Questions about Grappling and LEOS
this was an interesting thread to read.
I agree that grappling is probably most important, but I think also weapon use, making space footwork and striking are all important.
I'm hoping to become an LEO and I recently started training Goju, I also am going to start Jujutsu soon and our teacher teaches LEO's in a few seminars every year so I believe it should be a good program to study in.
I want to train for a year straight in both so after a year from now I'll be a decent belt level and can put it on my application.
Do you guys think that it is something (martial arts training) that agencies would look favourably on on an application?
It would depend on the martial art and the person that was reading it, about half of the blokes at the Judo club I used to train at where serving police officers, they all said that Judo helped them with work but also it was a good way for them to let of steam.
Originally Posted by marcwagz
As for the UK, I think having Judo on a application would help, not so sure about other martial arts though.
Here the police have their own Judo organisation (as part of the BJA), might be worth having a look if something similar exists in Canada? As that may give you an idea how widespread Judo (or other martial arts) is amongst police there.
In Bosnia, having a Judo or JJ blackbelt caries some additional points when you seek employment in law enforcement.
It can cut both ways - On the One hand it shows you have trained in some level of interpersonal confrontation, but on the other you might just come across as a mall ninja
It certainly does not hurt your application, but be careful in how you describe it. Make it seem like you enjoy it rather than you are obsessed by it and it will definitely add color to your application
I was going to write more but not from my fricking iphone
okay so something simple like "I've been studying martial arts for a year because I like it it helps keep me in good shape and is fun and I like knowing self defence."
Is better than
"I train martial arts because I want to be an awesome fighter, a mean fighting machine, etc."

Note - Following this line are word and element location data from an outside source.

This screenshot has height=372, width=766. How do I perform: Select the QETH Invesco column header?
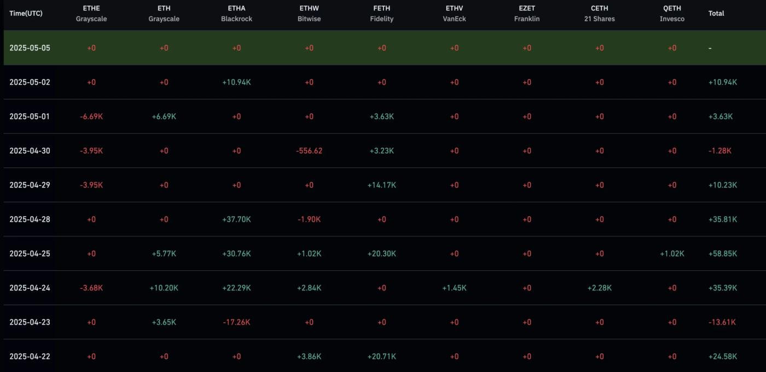coord(672,14)
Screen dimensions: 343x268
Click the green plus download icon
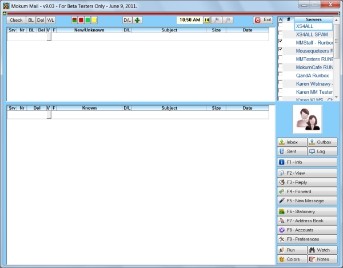(x=138, y=20)
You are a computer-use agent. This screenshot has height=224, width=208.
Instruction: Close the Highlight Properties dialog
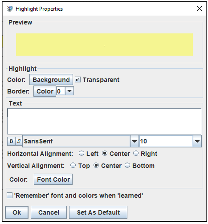[200, 8]
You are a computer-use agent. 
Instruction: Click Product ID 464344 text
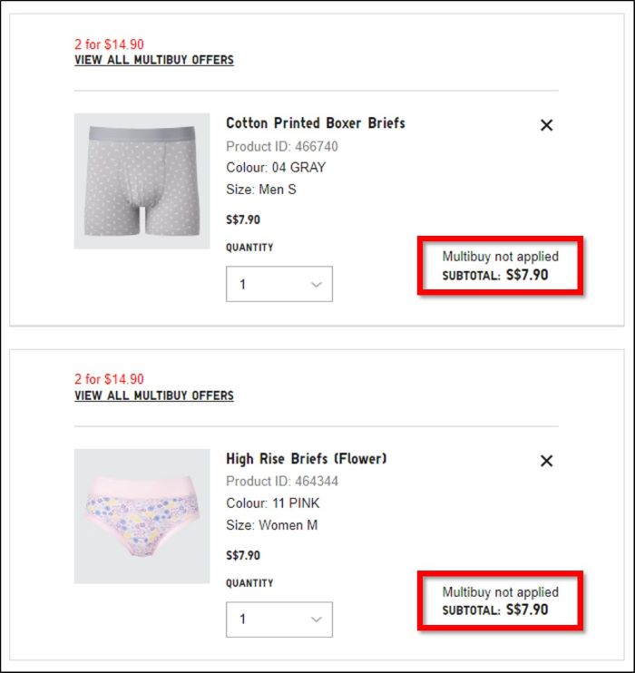[282, 482]
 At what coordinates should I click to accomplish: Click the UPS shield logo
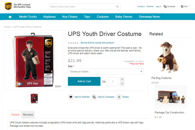point(8,6)
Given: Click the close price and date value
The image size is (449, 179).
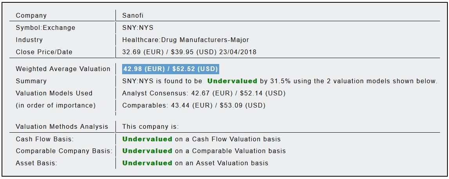Looking at the screenshot, I should [x=189, y=52].
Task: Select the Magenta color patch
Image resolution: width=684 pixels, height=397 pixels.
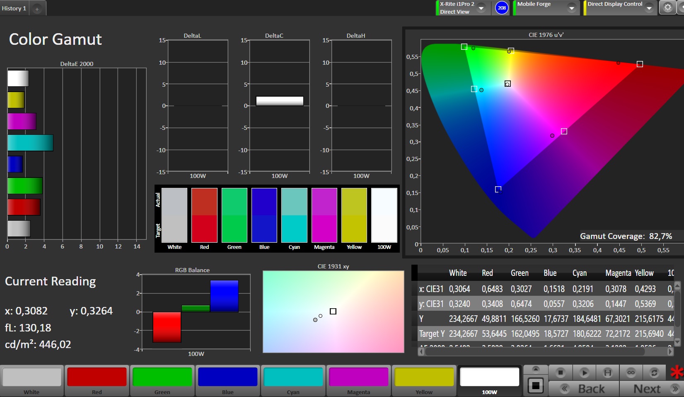Action: (x=358, y=380)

Should you mention that you thought it would be beneficial to policing or is that unnecessary?
When I went through the academy, they asked if anyone had any previous martial arts training. I, wisely, kept my mouth shut. A couple of guys raised their hands. That was stupid. All the time we would be doing certain techniques and they would be either used as the dummies, or shown why some of their techniques didn't work. On the other hand, I looked like I just had an ability to pick stuff up quickly. Made my life a lot easier.
So, good on aplication. Bad when in DT class. When you get out of the academy it would be good to find out where everyone else is training. But don't talk about it other than that because you just look like a rookie beiatch.
Combatives training log.
Gezere: paraphrase from Bas Rutten, Never escalate the level of violence in fight you are losing. :D
kettlebell workouts give you “cardio
without the dishonour of aerobics”.
Personally, I think that Judo would serve you best as an LEO. I have no Judo shops in my area. I train Danzan Ryu, which incorporates a lot of Judo. I have found the training to be useful. There are lots of come alongs and that sort of thing taught in Jujitsu. But, as I said, Judo would be a better bet because they do much more randori (live sparring) than the average JJ shop does.
Short answer? No it does not matter about putting it on your application. College, prior experience, Military, background, drug use. Those are what is looked at. The martial arts is not important at all (for getting hired). Its just not. Its an extra curricular activity at best. Most departments spend little time in training after the academy (to the tune of 10 hours a years or so). You will have to invest your own time and money like I did after the academy for any real training.
My dad, who was a cop and chief of police for a long time, basically looks on those type of things as liability risks. I think he understands the danger in half-ass training peace officers with martial arts techniques. I know there was controversy with training LEOs with the LVNR awhile back.